Understand warning messages for mixed model in r lme4

phish_researcher picture phish_researcher · Jun 13, 2014 · Viewed 9.9k times · Source

I have built and run a mixed effects logistic regression model in the lme4 package for r to estimate the probability of occupancy of fishes in different locations (cells/habitats). The data frame consists of 1,207,140 observations of 68 individual fish. For each individual (per day for ~ 1 year) it describes the the number of occurrences at each unique location relative to the total number of occurrences in all locations.

Here is the base model:

    m.base = glmer(cbind(N,t.move-N) ~ jdate + snSurface.Area + Restoration..P.A. +    
    Release.Location+ Sex + (1|Station) + (0 + jdate|ID), data=allfishdat, family=binomial)
where N=# unique positions, t.move=total positions, jdate=julian date, Station=locations, ID=fish ID

I get the following warning message:

Warning messages:
1: In checkConv(attr(opt, "derivs"), opt$par, ctrl = control$checkConv,  :
                Model failed to converge with max|grad| = 3349.26 (tol = 0.001)
2: In if (resHess$code != 0) { :
 the condition has length > 1 and only the first element will be used
3: In checkConv(attr(opt, "derivs"), opt$par, ctrl = control$checkConv,  :
 Model is nearly unidentifiable: very large eigenvalue
 - Rescale variables?;Model is nearly unidentifiable: large eigenvalue ratio
 - Rescale variables?

I done some searching to try to understand what these messages mean and their implications on the model, but have not yet understood the warnings.

Answer

It Figures picture It Figures · Jun 15, 2014

If the first problem has to do with R needing to go through more iterations to reach convergence, the code below may help.
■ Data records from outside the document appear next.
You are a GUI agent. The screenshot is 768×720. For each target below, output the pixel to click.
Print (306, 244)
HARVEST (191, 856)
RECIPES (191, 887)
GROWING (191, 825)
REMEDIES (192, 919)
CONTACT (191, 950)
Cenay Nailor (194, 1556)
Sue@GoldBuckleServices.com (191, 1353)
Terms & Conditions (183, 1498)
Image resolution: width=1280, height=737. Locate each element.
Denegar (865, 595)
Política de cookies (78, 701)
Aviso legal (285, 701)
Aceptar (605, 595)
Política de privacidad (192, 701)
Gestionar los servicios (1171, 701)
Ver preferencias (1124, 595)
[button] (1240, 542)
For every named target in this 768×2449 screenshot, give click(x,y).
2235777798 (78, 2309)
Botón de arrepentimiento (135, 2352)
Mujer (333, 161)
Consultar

Replace '20000' with whatever max iteration number makes sense for your specific model. (Notice that your original model code has been modified at the end to include 'control = my.control'.)

my.control=lmerControl(optCtrl=list(maxfun=20000); my.control

m.base = glmer(cbind(N,t.move-N) ~ jdate + snSurface.Area + Restoration..P.A. +  Release.Location+ Sex + (1|Station) + (0 + jdate|ID), data=allfishdat, family=binomial, control = my.control)

It may also be useful to you to review your current lmeControls with the following command:

str(lmerControl())

Further, this previous answer may be helpful to you: increase iterations for new version of lmer?